═══ RECORD EXCERPTS ═══
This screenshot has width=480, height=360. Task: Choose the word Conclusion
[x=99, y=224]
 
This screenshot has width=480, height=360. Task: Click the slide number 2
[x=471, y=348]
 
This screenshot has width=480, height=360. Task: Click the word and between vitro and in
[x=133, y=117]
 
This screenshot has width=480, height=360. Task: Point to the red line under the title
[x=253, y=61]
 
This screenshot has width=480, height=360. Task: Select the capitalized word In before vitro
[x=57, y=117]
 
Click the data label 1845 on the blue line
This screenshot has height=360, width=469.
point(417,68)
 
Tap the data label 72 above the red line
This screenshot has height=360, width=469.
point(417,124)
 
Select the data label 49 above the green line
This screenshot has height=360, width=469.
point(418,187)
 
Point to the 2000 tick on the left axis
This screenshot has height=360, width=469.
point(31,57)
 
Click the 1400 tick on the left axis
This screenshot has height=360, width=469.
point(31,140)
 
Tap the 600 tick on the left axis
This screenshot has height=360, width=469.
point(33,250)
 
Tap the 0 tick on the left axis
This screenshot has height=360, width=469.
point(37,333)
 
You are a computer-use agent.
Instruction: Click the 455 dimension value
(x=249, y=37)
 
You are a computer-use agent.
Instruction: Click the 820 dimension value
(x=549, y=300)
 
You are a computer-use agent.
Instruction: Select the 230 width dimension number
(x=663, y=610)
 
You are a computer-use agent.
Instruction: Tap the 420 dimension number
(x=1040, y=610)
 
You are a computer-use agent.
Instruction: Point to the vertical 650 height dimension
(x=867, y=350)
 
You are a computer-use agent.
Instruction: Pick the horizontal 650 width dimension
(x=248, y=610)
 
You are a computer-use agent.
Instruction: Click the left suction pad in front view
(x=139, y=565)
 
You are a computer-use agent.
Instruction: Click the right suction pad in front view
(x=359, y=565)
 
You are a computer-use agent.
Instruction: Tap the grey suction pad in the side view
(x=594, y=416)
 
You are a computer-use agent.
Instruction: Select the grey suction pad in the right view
═══
Rewrite all of the records above with "suction pad" replaced by "suction cup" everywhere it occurs, keeping everything else the same.

This screenshot has width=480, height=360. Task: Choose the word Conclusion
[x=99, y=224]
 
This screenshot has width=480, height=360. Task: Click the slide number 2
[x=471, y=348]
 
This screenshot has width=480, height=360. Task: Click the word and between vitro and in
[x=133, y=117]
 
This screenshot has width=480, height=360. Task: Point to the red line under the title
[x=253, y=61]
 
This screenshot has width=480, height=360. Task: Select the capitalized word In before vitro
[x=57, y=117]
 
Click the data label 1845 on the blue line
This screenshot has height=360, width=469.
point(417,68)
 
Tap the data label 72 above the red line
This screenshot has height=360, width=469.
point(417,124)
 
Select the data label 49 above the green line
This screenshot has height=360, width=469.
point(418,187)
 
Point to the 2000 tick on the left axis
This screenshot has height=360, width=469.
point(31,57)
 
Click the 1400 tick on the left axis
This screenshot has height=360, width=469.
point(31,140)
 
Tap the 600 tick on the left axis
This screenshot has height=360, width=469.
point(33,250)
 
Tap the 0 tick on the left axis
This screenshot has height=360, width=469.
point(37,333)
 
You are a computer-use agent.
Instruction: Click the 455 dimension value
(x=249, y=37)
 
You are a computer-use agent.
Instruction: Click the 820 dimension value
(x=549, y=300)
 
You are a computer-use agent.
Instruction: Select the 230 width dimension number
(x=663, y=610)
 
You are a computer-use agent.
Instruction: Tap the 420 dimension number
(x=1040, y=610)
 
You are a computer-use agent.
Instruction: Point to the vertical 650 height dimension
(x=867, y=350)
 
You are a computer-use agent.
Instruction: Pick the horizontal 650 width dimension
(x=248, y=610)
 
You are a computer-use agent.
Instruction: Click the left suction cup in front view
(x=139, y=565)
 
You are a computer-use agent.
Instruction: Click the right suction cup in front view
(x=359, y=565)
 
You are a computer-use agent.
Instruction: Tap the grey suction cup in the side view
(x=594, y=416)
 
You are a computer-use agent.
Instruction: Select the grey suction cup in the right view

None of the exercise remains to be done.